[Stored items]
###

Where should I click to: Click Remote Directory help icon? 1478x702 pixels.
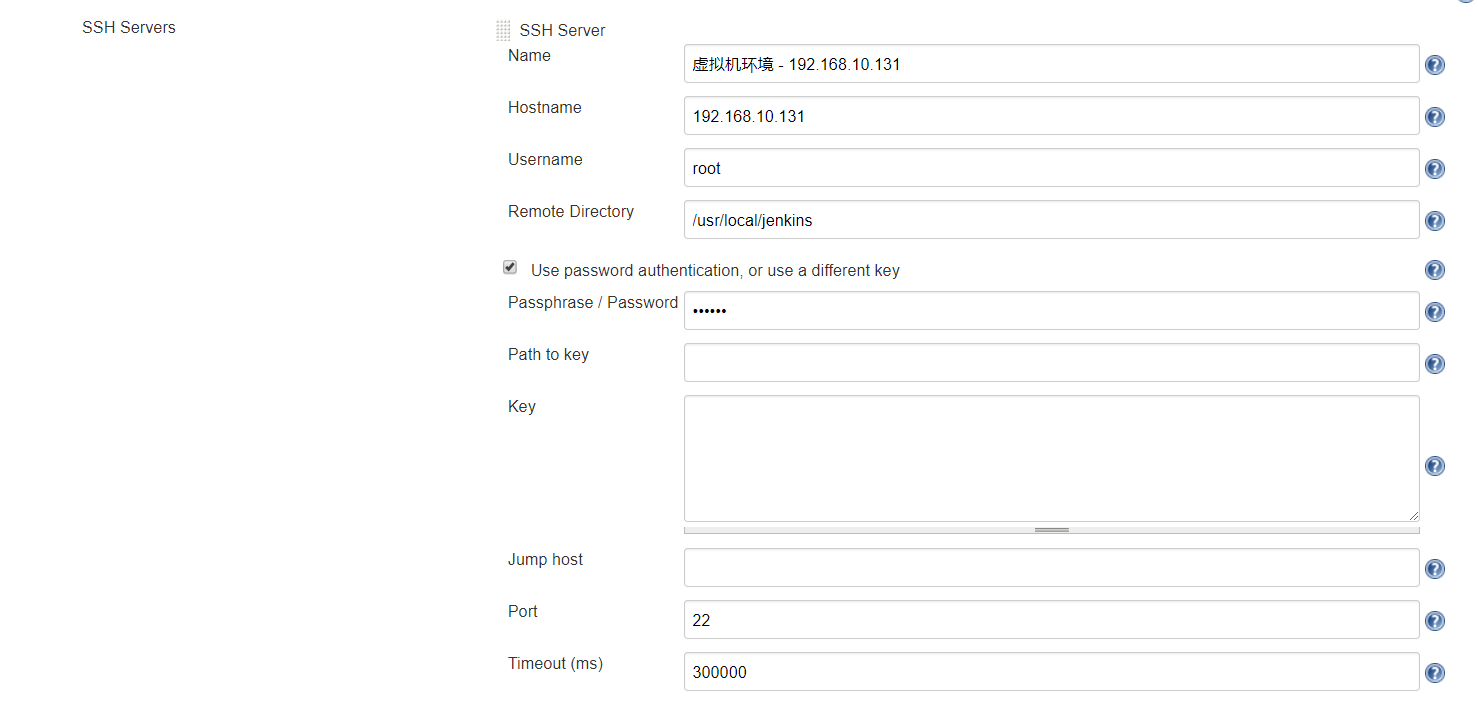(1434, 221)
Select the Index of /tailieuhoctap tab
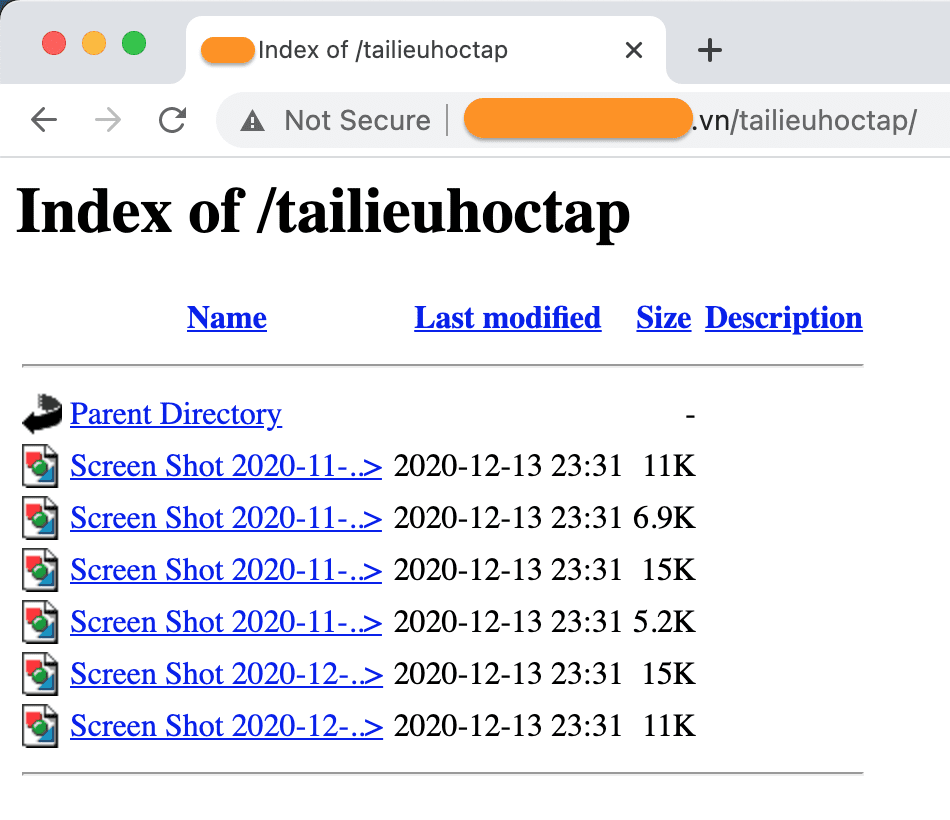This screenshot has height=820, width=950. click(383, 49)
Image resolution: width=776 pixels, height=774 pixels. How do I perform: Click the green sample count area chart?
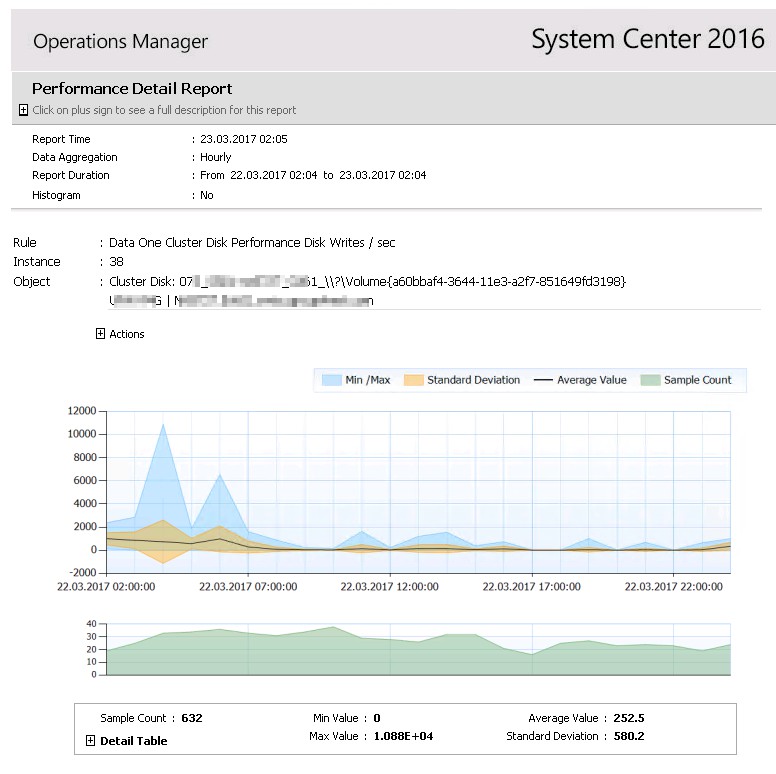400,655
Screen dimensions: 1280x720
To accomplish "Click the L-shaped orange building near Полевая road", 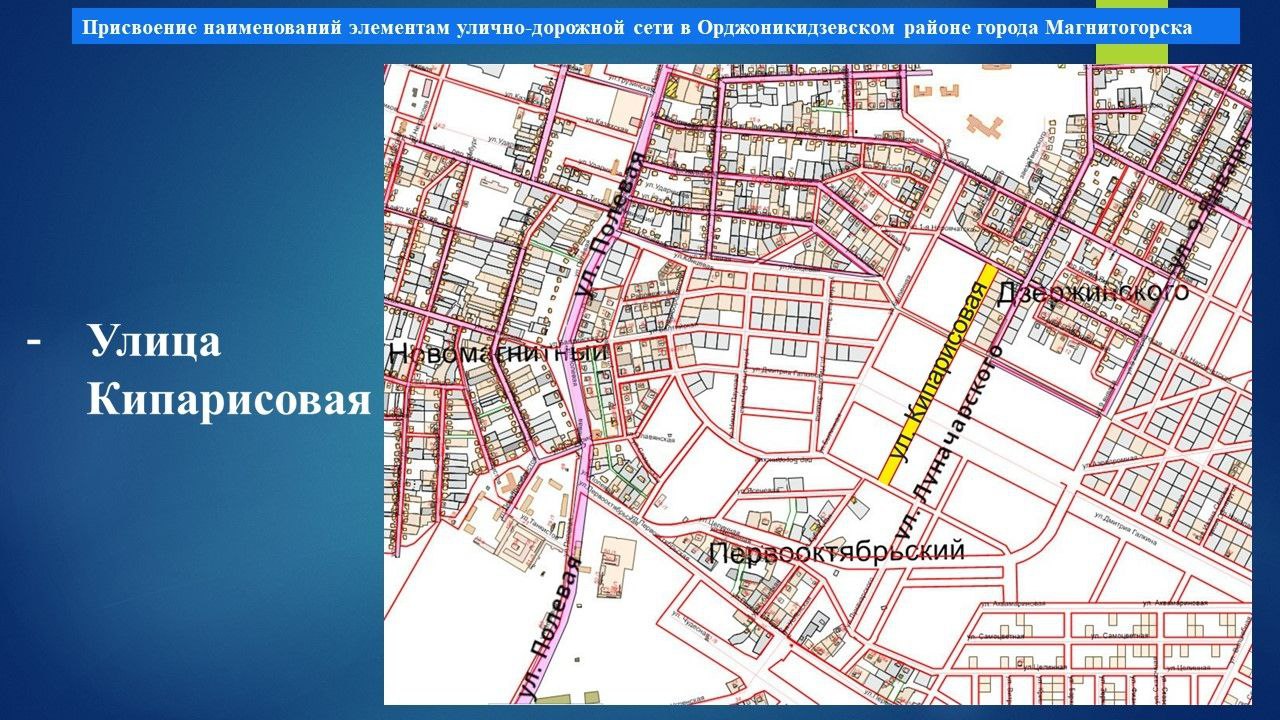I will click(x=615, y=565).
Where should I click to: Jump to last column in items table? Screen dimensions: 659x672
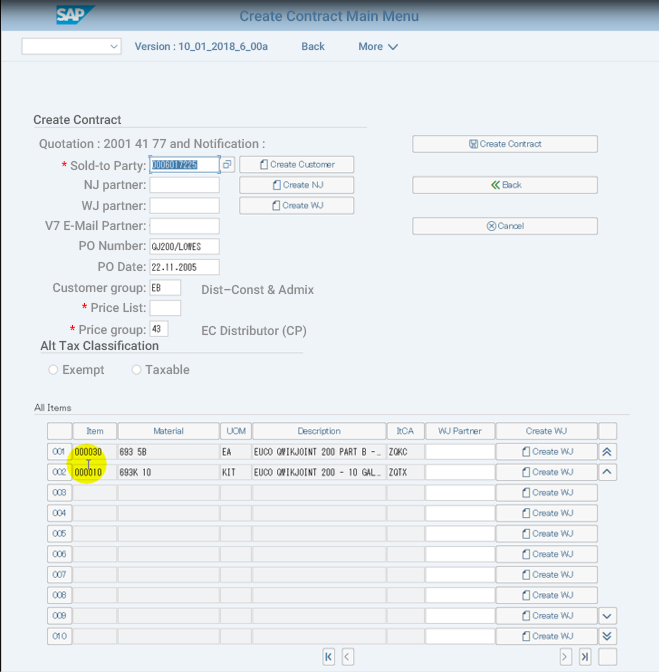586,657
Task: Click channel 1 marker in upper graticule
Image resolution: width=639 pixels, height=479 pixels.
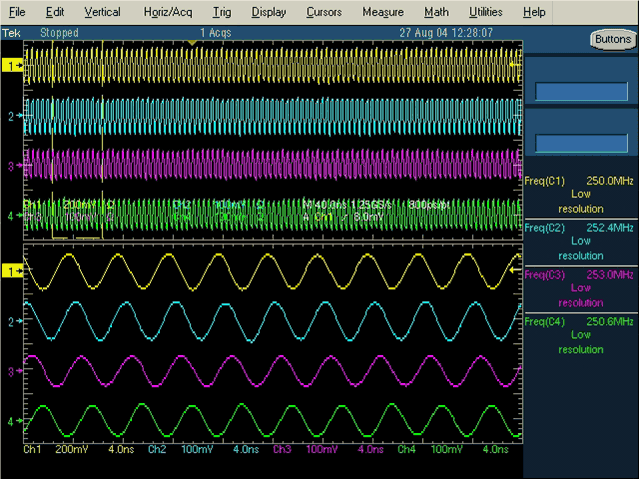Action: click(x=12, y=65)
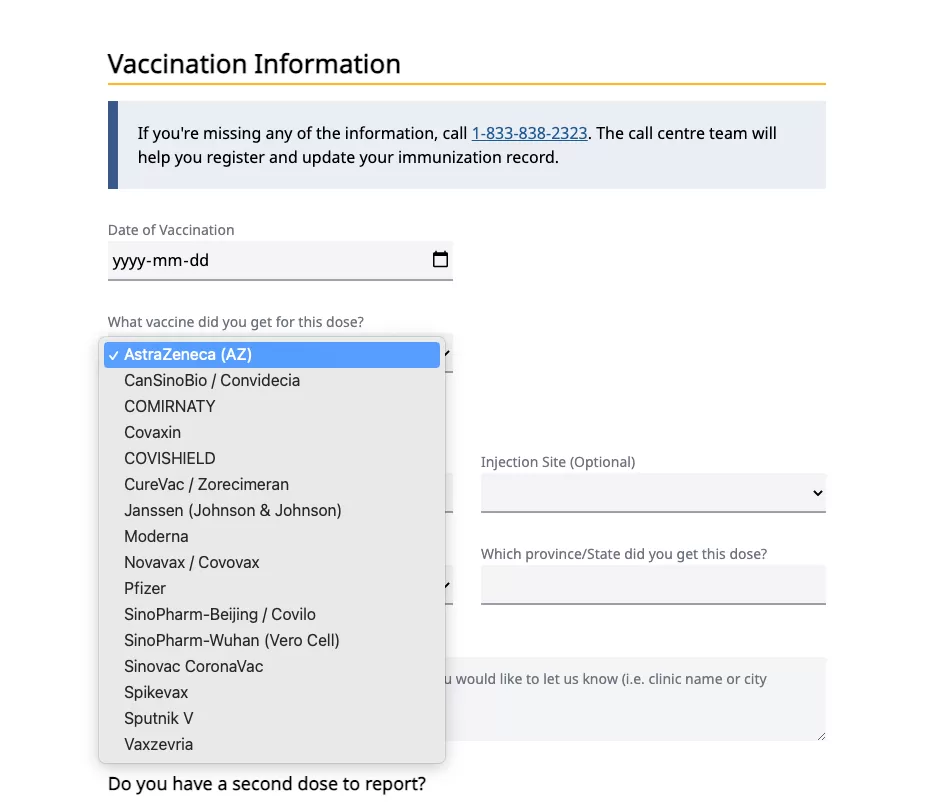Open the calendar picker icon
Screen dimensions: 931x807
(440, 259)
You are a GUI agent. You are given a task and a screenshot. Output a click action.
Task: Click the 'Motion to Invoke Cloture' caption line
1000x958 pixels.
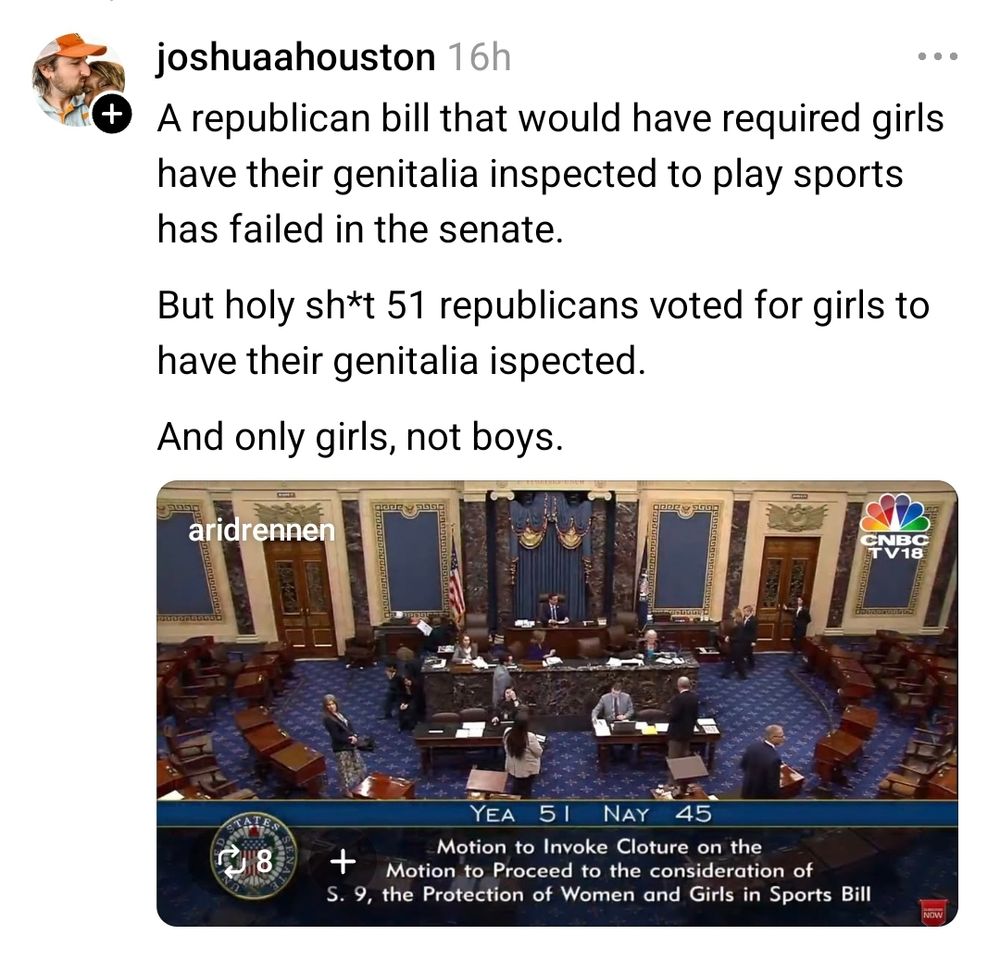click(x=599, y=847)
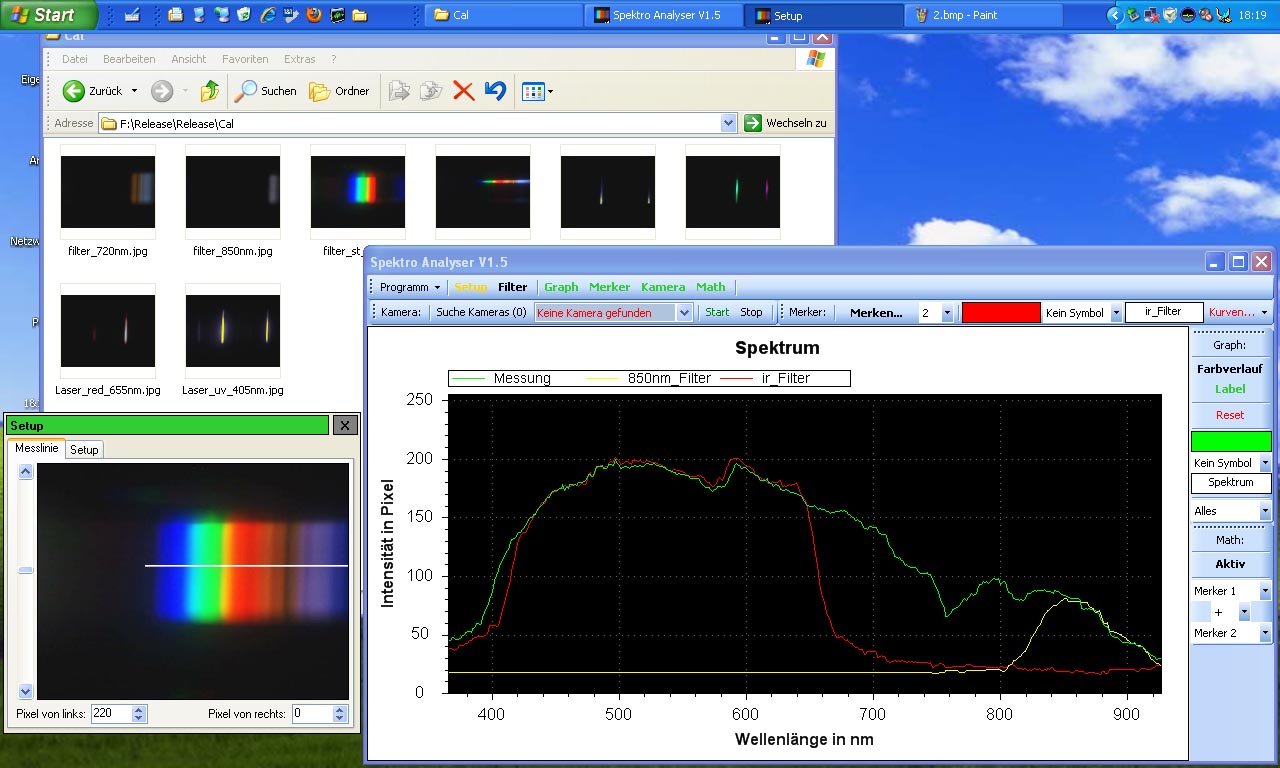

###

[Exercise objective]
Retype, exactly and only, the lines from the one containing "Where should I click to: Jump" through the end of the entries, both ends included, and omit all pictures.

[Your response]
Where should I click to: Jump to last column in items table? Screen dimensions: 659x672
586,657
Task: Click channel 1 marker in upper graticule
Image resolution: width=639 pixels, height=479 pixels.
Action: click(x=12, y=65)
Open the calendar picker icon
Screen dimensions: 931x807
(440, 259)
You are a GUI agent. You are given a task and a screenshot. Output a click action.
Task: Click the 'Motion to Invoke Cloture' caption line
1000x958 pixels.
click(x=599, y=847)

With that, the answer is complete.